- Opening Delimiter -

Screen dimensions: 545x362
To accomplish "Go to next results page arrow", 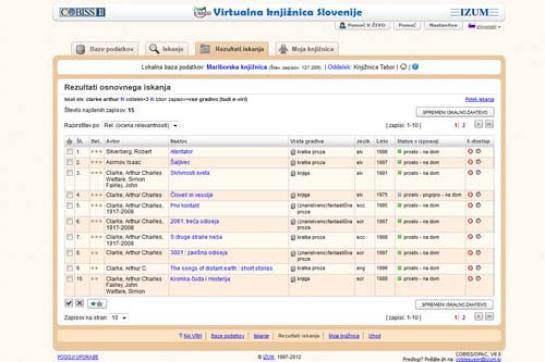I will (478, 124).
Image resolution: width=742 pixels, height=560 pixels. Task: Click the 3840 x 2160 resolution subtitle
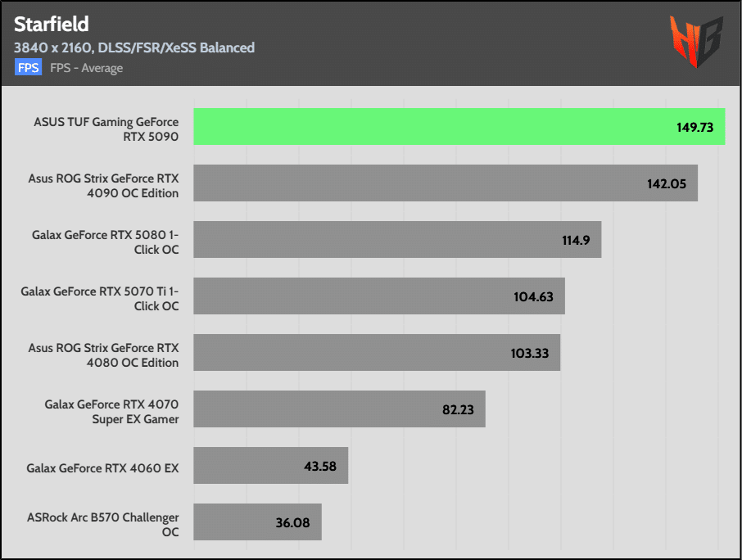point(134,47)
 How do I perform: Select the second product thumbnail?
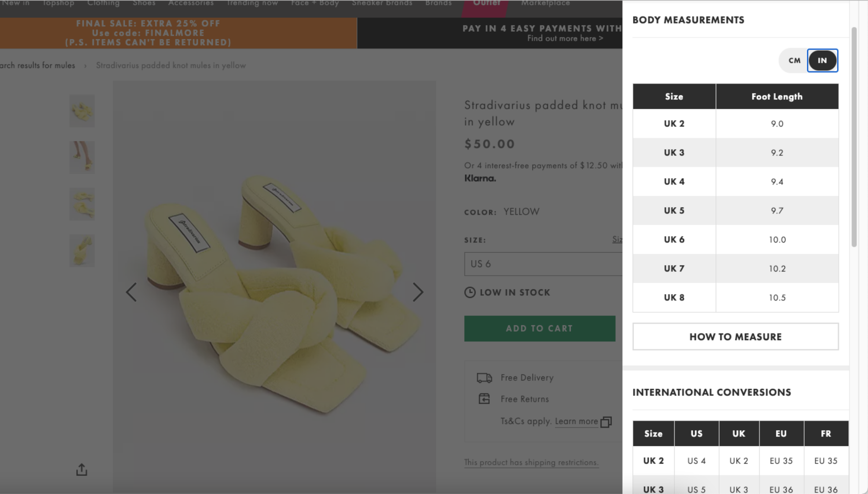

- Closing Delimiter -

Repeat verbatim the range of lines that opens at the line containing "Image resolution: width=742" and closes at the last line of the entries, excluding all pictures.

Image resolution: width=742 pixels, height=560 pixels. Task: Click the 3840 x 2160 resolution subtitle
point(134,47)
 How do I perform: Select the second product thumbnail?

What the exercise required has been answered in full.